A medida é interpretada como uma retaliação americana à demora do governo brasileiro em conceder o agrément — autorização formal — ao embaixador indicado pelos EUA para atuar em Brasília, Daniel Pérez.
Para Rubens Barbosa, que já atuou como embaixador do Brasil em Washington, a situação representa o ponto mais grave de uma crise que já dura mais de um mês. “Eu acho que está criada já há mais de um mês uma crise política e diplomática em paralelo à crise comercial e econômica entre o Brasil e os Estados Unidos”, afirmou.
O analista de internacional Lourival Sant’Anna adotou uma leitura mais cautelosa sobre o episódio. Para ele, a medida americana não representa uma escalada, mas sim um aviso diplomático.
“É apenas um aviso dos Estados Unidos, não é uma escalada. Os Estados Unidos poderiam ter adotado medidas mais extremas, como declará-la persona non grata”, ponderou.
O impasse em torno do agrément
Lourival Sant’Anna detalhou os bastidores do impasse. Segundo ele, o nome de Daniel Pérez foi anunciado publicamente antes de ser comunicado pelos canais diplomáticos sigilosos, o que gerou desconforto no Itamaraty.
Além disso, o próprio perfil do indicado teria contribuído para a resistência brasileira.
“Deixou transparecer a informação de que ele vem para, de uma certa forma, fiscalizar as eleições brasileiras”, disse o analista, acrescentando que isso “criou muito incômodo no governo brasileiro”.
Rubens Barbosa reforçou que o processo foi conduzido de forma pouco ortodoxa pelos americanos. “Eles anunciaram o nome, começaram a examinar no Senado e depois disso, nem foi aprovado ainda no Senado, eles pediram o agrément”, relatou.
Risco de escalada e o papel do contexto eleitoral
Rubens Barbosa alertou que, em ano eleitoral, a resposta do governo brasileiro é imprevisível e pode aprofundar ainda mais a crise.
“Se houver declarações inflamadas, políticas para consumo interno, soberania, então você vai ter uma escalada ainda maior da crise”, advertiu. Para ele, a saída mais estratégica seria uma resposta moderada, com negociação direta com o Departamento de Estado e a concessão do agrément em breve prazo.

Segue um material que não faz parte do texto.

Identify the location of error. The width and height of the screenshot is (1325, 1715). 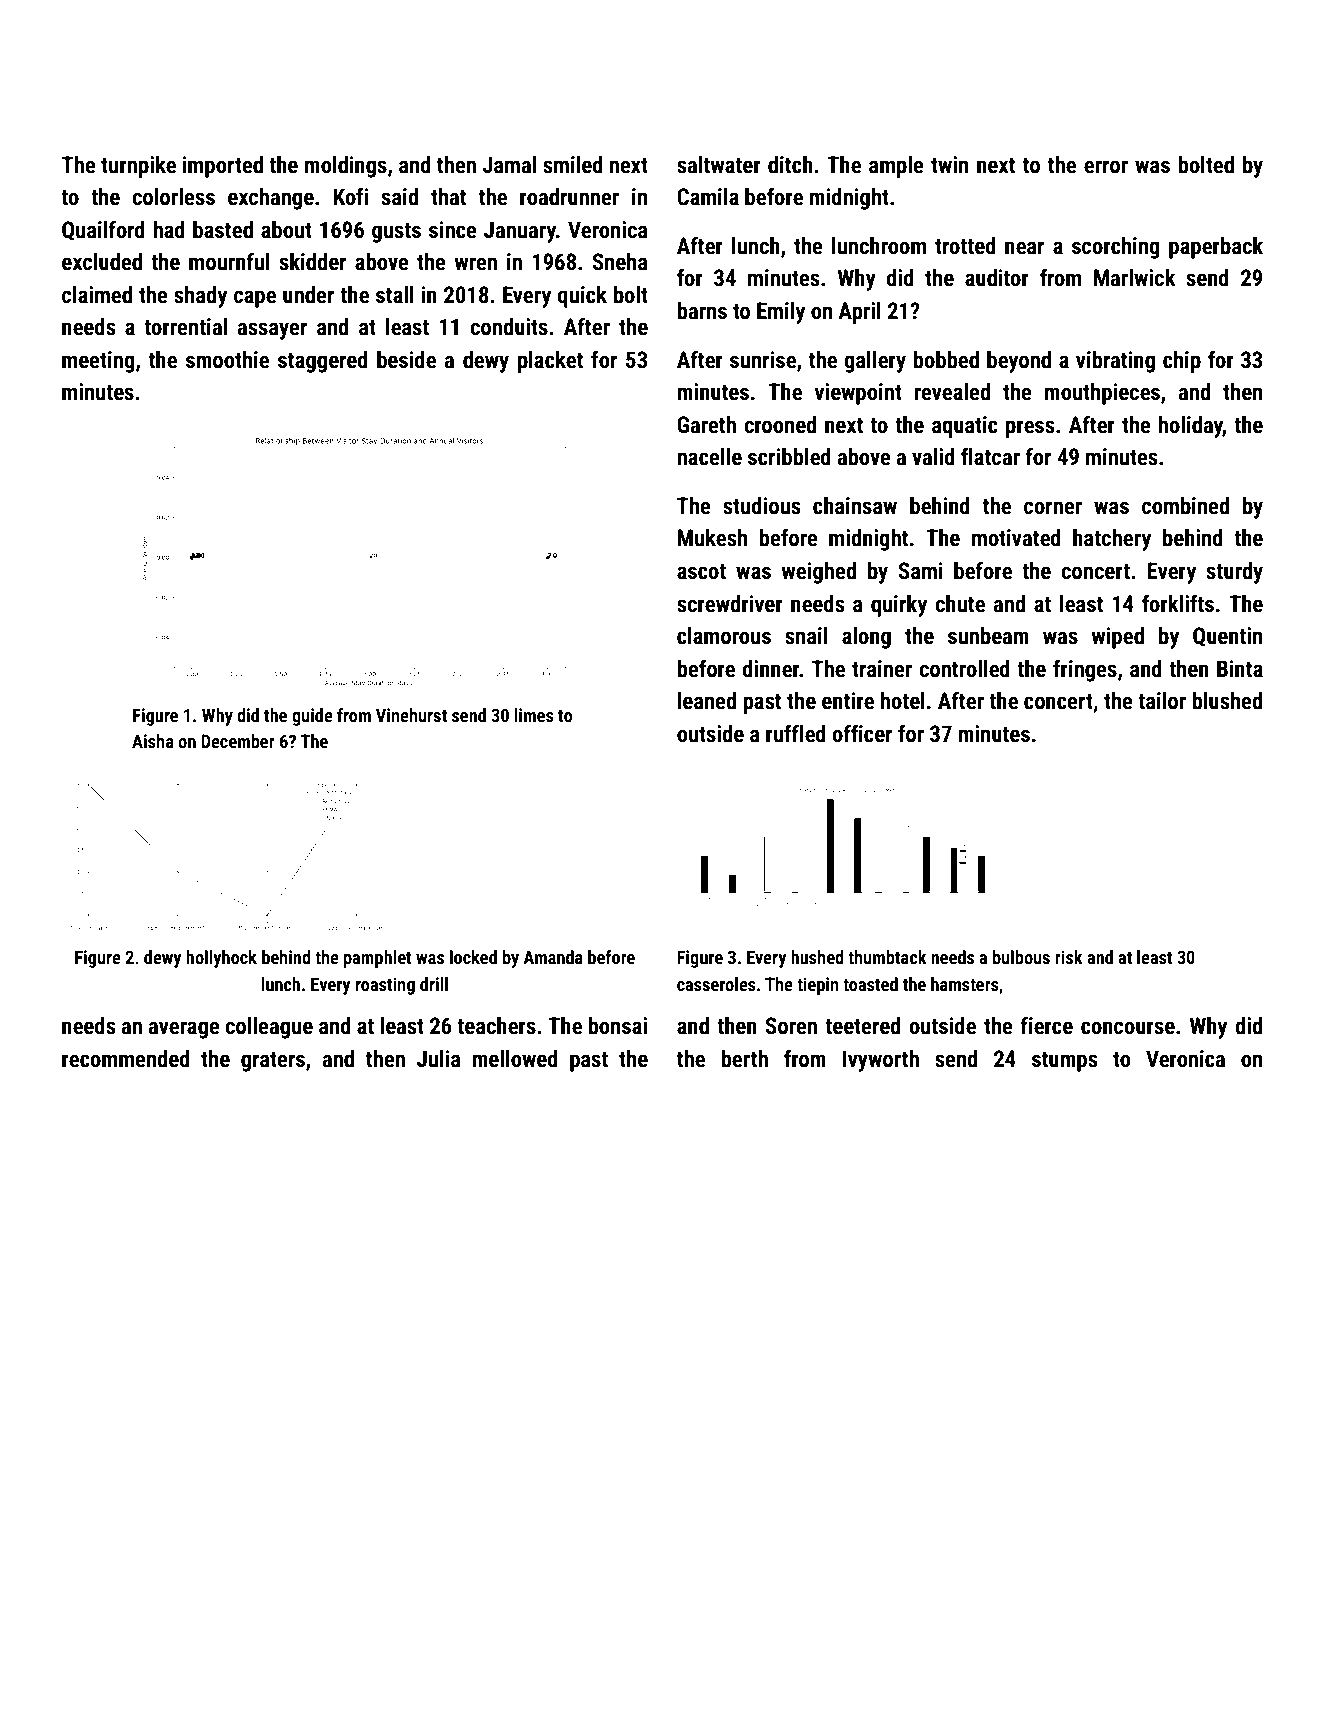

Lourival Sant’Anna, por sua vez, defendeu que a questão diplomática e a comercial devem ser tratadas como instâncias separadas. Ele argumentou que a revogação do visto é uma decisão do Departamento de Estado, distinta das disputas tarifárias e comerciais em curso.
“São quatro instâncias de decisão que são diferentes, as pessoas confundem”, afirmou.